Sementara, di sisi lain, siswa yang tidak belajar atau tidak berprestasi bisa lulus, malah dengan pencapaian maksimal. Dalam tataran ini, implementasi Ujian Nasional terkesan pincang.

Karena modal dasar dalam memberikan jawaban bukan terletak pada kematangan daya kritis dalam beranalisa, melainkan feeling dan kemampuan dalam menebak.

Akibatnya, meskipun seorang siswa memiliki kecerdesan intelektual yang bagus, tetapi kalau ia tidak memiliki ‘daya tebak’ yang bagus, maka akan sia-sialah kecerdasannya dan pasti akan gagal dalam ujian.

Begitu pula sebaliknya, meskipun siswa tidak belajar, tetapi kalau ia memiliki nyali dalam ‘menebak’ jawaban, niscaya ia bisa mengalahkan anak-anak yang cerdas dan bisa mendapat hasil yang memuaskan dalam ujian.

Hal ini sama sekali tidak membantu siswa untuk berpikir kritis dan kreatif. Dan kondisi ini tentu sangat ironis karena esensi pendidikan terjebak pada mekanisme murahan.

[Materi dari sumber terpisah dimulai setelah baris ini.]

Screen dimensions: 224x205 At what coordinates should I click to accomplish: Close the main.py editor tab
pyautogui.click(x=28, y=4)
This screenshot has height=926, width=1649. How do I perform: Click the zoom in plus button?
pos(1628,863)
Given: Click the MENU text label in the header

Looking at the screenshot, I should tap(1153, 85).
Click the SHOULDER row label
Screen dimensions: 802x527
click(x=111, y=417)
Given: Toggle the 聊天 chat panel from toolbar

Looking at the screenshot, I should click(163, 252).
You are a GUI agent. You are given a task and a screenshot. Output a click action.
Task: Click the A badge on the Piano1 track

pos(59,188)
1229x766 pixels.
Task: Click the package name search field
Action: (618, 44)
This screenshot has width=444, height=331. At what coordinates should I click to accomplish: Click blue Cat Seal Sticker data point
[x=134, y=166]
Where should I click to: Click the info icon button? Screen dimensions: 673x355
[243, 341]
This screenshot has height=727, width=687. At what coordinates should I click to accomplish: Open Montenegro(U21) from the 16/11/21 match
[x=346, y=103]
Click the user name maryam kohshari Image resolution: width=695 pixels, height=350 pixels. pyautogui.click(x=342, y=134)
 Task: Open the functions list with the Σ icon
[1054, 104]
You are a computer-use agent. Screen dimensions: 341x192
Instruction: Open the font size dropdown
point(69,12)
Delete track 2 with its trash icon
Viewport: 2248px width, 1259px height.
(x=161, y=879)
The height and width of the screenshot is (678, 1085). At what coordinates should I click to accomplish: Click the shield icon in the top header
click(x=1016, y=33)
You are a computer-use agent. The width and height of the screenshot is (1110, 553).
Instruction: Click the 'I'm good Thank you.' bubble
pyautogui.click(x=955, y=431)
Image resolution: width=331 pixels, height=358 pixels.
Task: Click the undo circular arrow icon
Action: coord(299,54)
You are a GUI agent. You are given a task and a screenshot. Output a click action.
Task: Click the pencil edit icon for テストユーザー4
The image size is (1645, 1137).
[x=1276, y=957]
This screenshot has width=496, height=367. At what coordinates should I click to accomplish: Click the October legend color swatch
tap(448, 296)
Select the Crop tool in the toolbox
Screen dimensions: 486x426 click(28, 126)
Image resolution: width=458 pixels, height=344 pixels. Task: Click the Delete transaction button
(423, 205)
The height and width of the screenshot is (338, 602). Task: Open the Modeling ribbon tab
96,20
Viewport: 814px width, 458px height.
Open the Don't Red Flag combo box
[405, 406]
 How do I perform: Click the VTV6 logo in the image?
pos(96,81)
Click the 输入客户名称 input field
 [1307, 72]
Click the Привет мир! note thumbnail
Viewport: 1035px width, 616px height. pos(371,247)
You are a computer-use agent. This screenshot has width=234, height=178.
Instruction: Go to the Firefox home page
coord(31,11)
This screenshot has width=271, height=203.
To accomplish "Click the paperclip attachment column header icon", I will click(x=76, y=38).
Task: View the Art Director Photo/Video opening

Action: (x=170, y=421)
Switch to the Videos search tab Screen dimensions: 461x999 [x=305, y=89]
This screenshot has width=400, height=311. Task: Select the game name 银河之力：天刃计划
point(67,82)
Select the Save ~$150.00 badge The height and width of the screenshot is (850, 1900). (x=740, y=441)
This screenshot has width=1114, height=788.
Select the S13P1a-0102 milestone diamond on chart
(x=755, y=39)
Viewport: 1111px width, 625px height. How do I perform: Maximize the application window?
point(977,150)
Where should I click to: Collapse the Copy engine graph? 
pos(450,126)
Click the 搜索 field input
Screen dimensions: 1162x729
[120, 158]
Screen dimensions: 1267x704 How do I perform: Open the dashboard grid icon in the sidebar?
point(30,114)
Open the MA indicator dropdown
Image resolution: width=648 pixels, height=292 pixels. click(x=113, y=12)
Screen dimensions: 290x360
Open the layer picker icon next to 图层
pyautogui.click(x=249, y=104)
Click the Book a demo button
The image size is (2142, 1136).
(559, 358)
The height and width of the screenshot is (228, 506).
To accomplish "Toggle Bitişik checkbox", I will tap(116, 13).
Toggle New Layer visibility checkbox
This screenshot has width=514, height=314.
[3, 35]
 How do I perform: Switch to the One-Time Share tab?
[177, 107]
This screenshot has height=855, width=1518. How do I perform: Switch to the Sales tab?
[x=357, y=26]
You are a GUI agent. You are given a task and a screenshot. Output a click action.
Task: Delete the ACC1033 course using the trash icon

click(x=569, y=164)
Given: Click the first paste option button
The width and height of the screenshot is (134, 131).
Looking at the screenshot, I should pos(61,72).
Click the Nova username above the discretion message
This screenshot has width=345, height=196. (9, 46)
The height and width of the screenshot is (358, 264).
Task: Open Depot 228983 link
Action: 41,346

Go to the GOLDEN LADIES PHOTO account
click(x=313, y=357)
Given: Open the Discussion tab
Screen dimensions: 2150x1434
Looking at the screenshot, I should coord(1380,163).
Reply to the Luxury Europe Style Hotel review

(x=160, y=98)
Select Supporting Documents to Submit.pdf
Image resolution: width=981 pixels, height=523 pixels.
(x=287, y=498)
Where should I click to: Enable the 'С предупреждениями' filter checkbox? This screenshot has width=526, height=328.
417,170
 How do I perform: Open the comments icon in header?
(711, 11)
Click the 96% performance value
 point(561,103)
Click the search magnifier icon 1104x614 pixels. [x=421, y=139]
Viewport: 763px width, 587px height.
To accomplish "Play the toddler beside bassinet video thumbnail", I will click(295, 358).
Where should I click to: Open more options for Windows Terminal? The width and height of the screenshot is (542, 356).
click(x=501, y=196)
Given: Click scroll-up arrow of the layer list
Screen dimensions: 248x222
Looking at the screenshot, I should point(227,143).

Pendidikan yang pada galibnya bertujuan untuk meningkatakan daya berpikir, kreativitas, inovasi, dan semangat eksploratif sisiwa justru berbalik arah, malah mengerdilkan daya kritis, kreatif, eksploratif dan inovatif siswa.

Di sisi lain, pemberlakuan ujian dengan gaya “objektif test” kurang komprehensif. Dikatakan demikian, karena sulit diterima bahwa proses belajar selama tiga tahun (di tingkat SMP dan SMA) hanya diukur dengan durasi waktu 90 menit untuk setiap mata pelajaran UN.

Hal ini berimplikasi pada mental belajar siswa. Siswa tidak lagi menghargai proses dan cederung berorientasi pada pencapaian hasil. Apa lagi dengan adanya perubahan baru yang dikeluarkan Kementrian Pendidikan dan Kebudayaan sejak tahun ini, bahwa penentu final kelulusan siswa adalah pihak sekolah.

Hal ini, di satu sisi, dapat melahirkan penilaian akurat dari pihak sekolah, di mana prestasi atau kemampuan siswa tidak hanya diukur dari hasil pencapaian UN, tetapi juga dari proses yang bertahun-tahun yang sudah ditempuh siswa.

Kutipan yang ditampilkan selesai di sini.